On the inside, I can tell that I’m a much better writer. I have a lot better
control of my sentences, I’m less likely to fall back on clichés to describe
things, my plotting skills (especially since studying with the inimitable Jenny
Crusie at McDaniel) have improved dramatically. What I’m writing today is far
more readable than the crap my writing group suffered through thirteen years ago.
And I’m still not published.
Moreover, with the current state of traditional publishing,
there’s a very good chance I’ll never be published. I can self-publish but,
given the lottery-like environment of that world and the very small amount of
effort I’m willing to commit to marketing, that’s unlikely to yield any more
readers than I currently have--a dozen or so generous souls who serve as beta
readers in exchange for my doing the same for them.
One way to deal with this, of course, is to give up. There
are plenty of other things I could use to fill my time. There are other
hobbies. There are friends and family. We’re in a golden age of television. I
could spend years of free time just making my way through the canon of Breaking
Bad, The Big Bang Theory and Dr. Who.
But what if that’s not an
option? What if you write, like I do, because you have no other choice? What
if, against all common sense and sanity, you find your butt parked in a chair,
your fingers pecking away at a keyboard, day after day, month after month, year
after year? What if you are, in fact, the very definition of a maroon?
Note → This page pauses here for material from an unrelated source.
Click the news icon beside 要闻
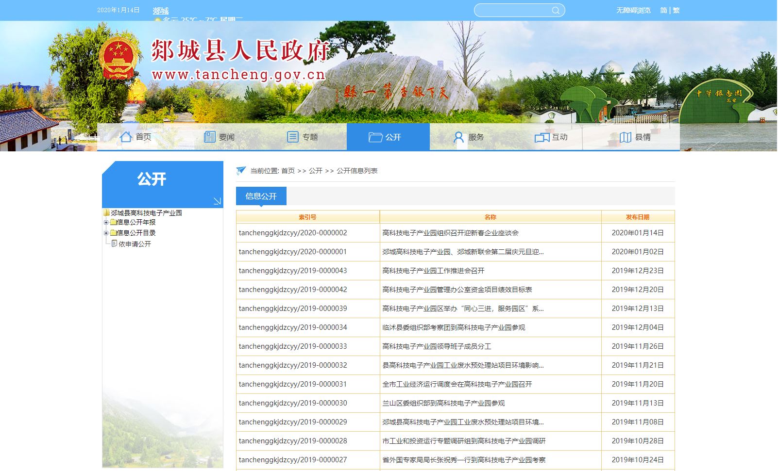Image resolution: width=778 pixels, height=471 pixels. (209, 137)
I saw a comment in The New Yorker the other day from Deane Yang, Professor of Mathematics at the New York University Polytechnic School of Engineering: At the beginning of a difficult mathematical problem, the mathematician is trying to maneuver his way into a maze. When he triesto prove a theorem, he can be almost totally lost to knowing exactly where he wants to go. But often, when he finds his way, it happens in a moment. Then he lives to do it again.
Novel writing is the same way. You can work on a story for months, sometimes years, getting nowhere. Then one day the characters come to life, shouting to get your attention, demanding you tell their story, as alive in your mind as any actual person you've ever met. A life force flows through you, out your fingertips and onto the page. The exhilaration is like nothing else I've ever experienced.
And, like Dr. Yang's mathematicians, whether those stories are ever published or not, I live to do it again.